Análogamente si derivamos con respecto a $y$ obtenemos

${\displaystyle \frac{\partial F}{\partial u}{\displaystyle \frac{\partial u}{\partial y}+{\displaystyle \frac{\partial F}{\partial v}{\displaystyle \frac{\partial v}{\partial y}={\displaystyle \frac{\partial F}{\partial y}}}}}}$

${\displaystyle \frac{\partial G}{\partial u}{\displaystyle \frac{\partial u}{\partial y}+{\displaystyle \frac{\partial G}{\partial v}{\displaystyle \frac{\partial v}{\partial y}={\displaystyle \frac{\partial G}{\partial y}}}}}}$

de donde

${\displaystyle \frac{\partial u}{\partial y}=-\frac{det\left|\begin{array}{cc}{\displaystyle -\frac{\partial F}{\partial y}}& {\displaystyle \frac{\partial F}{\partial v}}\\ {\displaystyle -\frac{\partial G}{\partial y}}& {\displaystyle \frac{\partial G}{\partial v}}\end{array}\right|}{det\left|\begin{array}{cc}{\displaystyle \frac{\partial F}{\partial u}}& {\displaystyle \frac{\partial F}{\partial v}}\\ {\displaystyle \frac{\partial F}{\partial u}}& {\displaystyle \frac{\partial G}{\partial v}}\end{array}\right|}=-\frac{\frac{\partial (F,G)}{\partial (y,v)}}{\frac{\partial (F,G)}{\partial (u,v)}}}$, ${\displaystyle \frac{\partial v}{\partial y}=-\frac{det\left|\begin{array}{cc}{\displaystyle \frac{\partial F}{\partial u}}& {\displaystyle -\frac{\partial F}{\partial y}}\\ {\displaystyle \frac{\partial G}{\partial u}}& {\displaystyle -\frac{\partial G}{\partial y}}\end{array}\right|}{det\left|\begin{array}{cc}{\displaystyle \frac{\partial F}{\partial u}}& {\displaystyle \frac{\partial F}{\partial v}}\\ {\displaystyle \frac{\partial F}{\partial u}}& {\displaystyle \frac{\partial G}{\partial v}}\end{array}\right|}=-\frac{\frac{\partial (F,G)}{\partial (u,y)}}{\frac{\partial (F,G)}{\partial (u,v)}}}$.

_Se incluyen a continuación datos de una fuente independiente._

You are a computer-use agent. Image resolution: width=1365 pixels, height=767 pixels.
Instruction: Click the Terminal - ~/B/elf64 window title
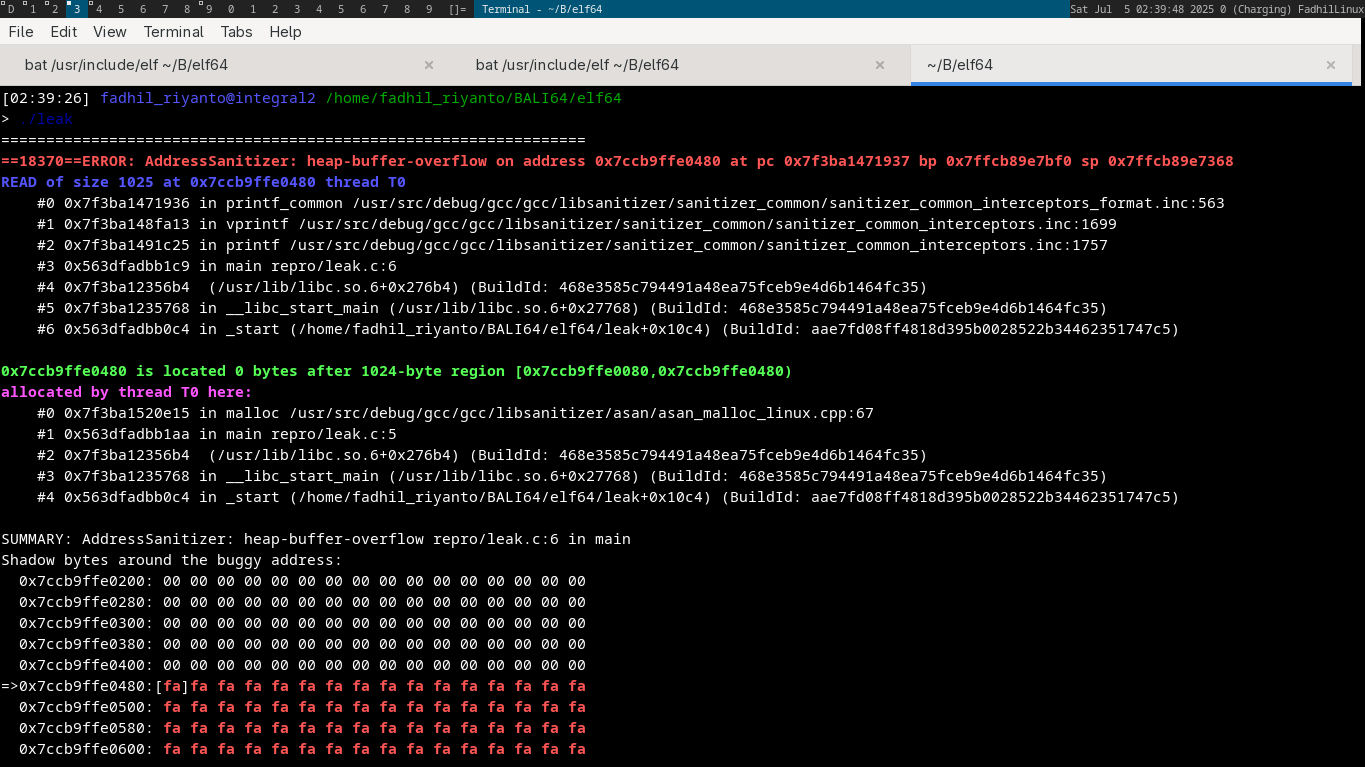point(542,9)
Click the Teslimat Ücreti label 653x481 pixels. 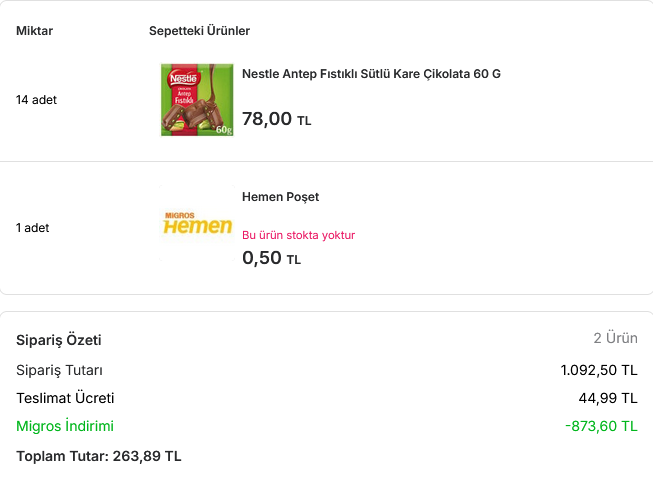coord(65,398)
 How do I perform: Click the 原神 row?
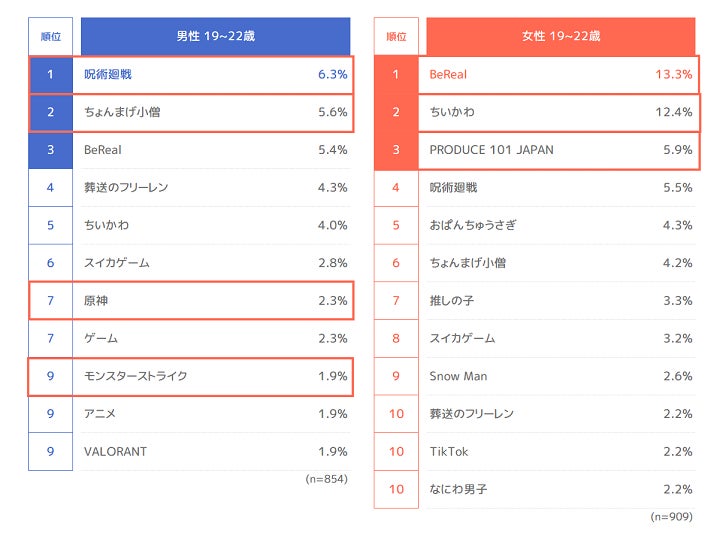tap(98, 301)
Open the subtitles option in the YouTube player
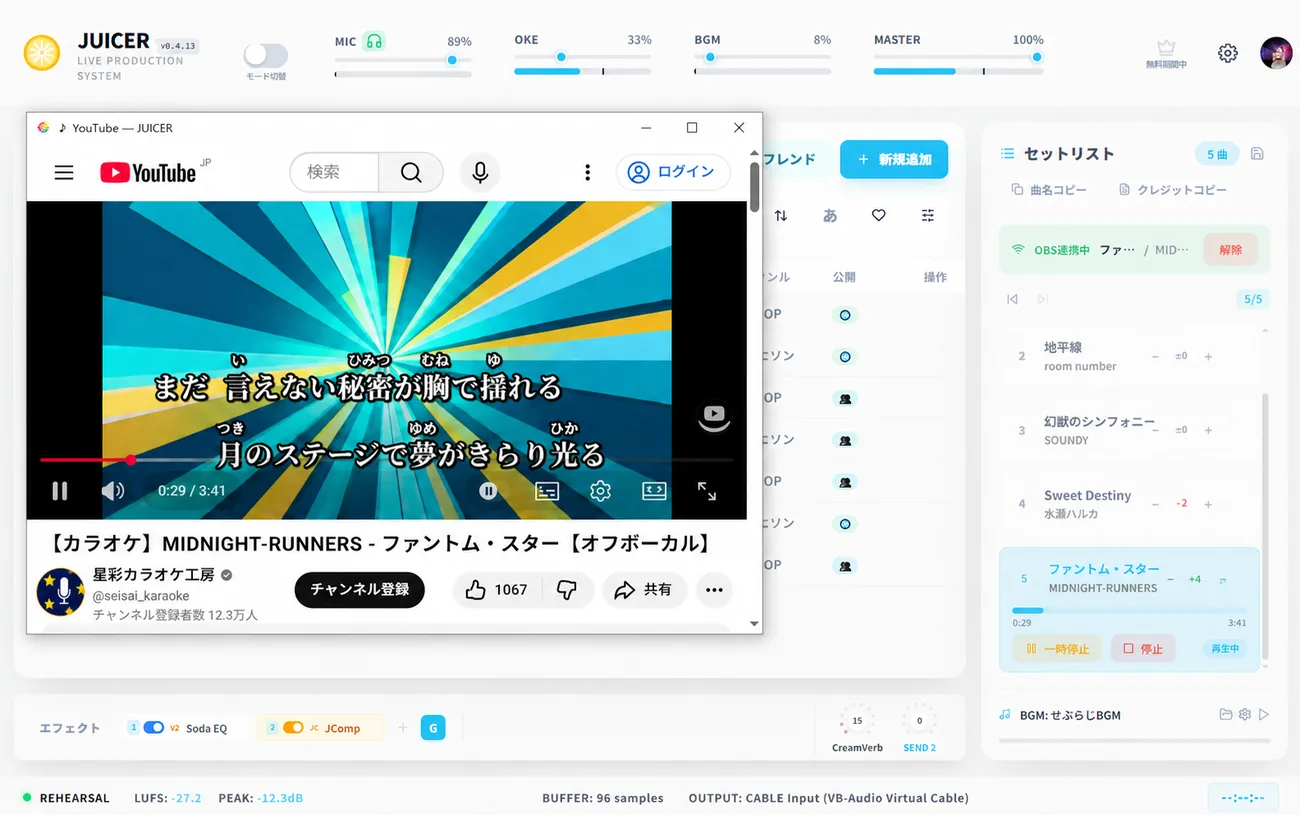The height and width of the screenshot is (815, 1300). coord(547,491)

Al determinante $det\left|\begin{array}{cc}{\displaystyle \frac{\partial F}{\partial u}}& {\displaystyle \frac{\partial F}{\partial v}}\\ {\displaystyle \frac{\partial G}{\partial u}}& {\displaystyle \frac{\partial G}{\partial v}}\end{array}\right|$ lo llamamos Jacobiano y lo denotamos por ${\displaystyle \frac{\partial (F,G)}{\partial (u,v)}}$.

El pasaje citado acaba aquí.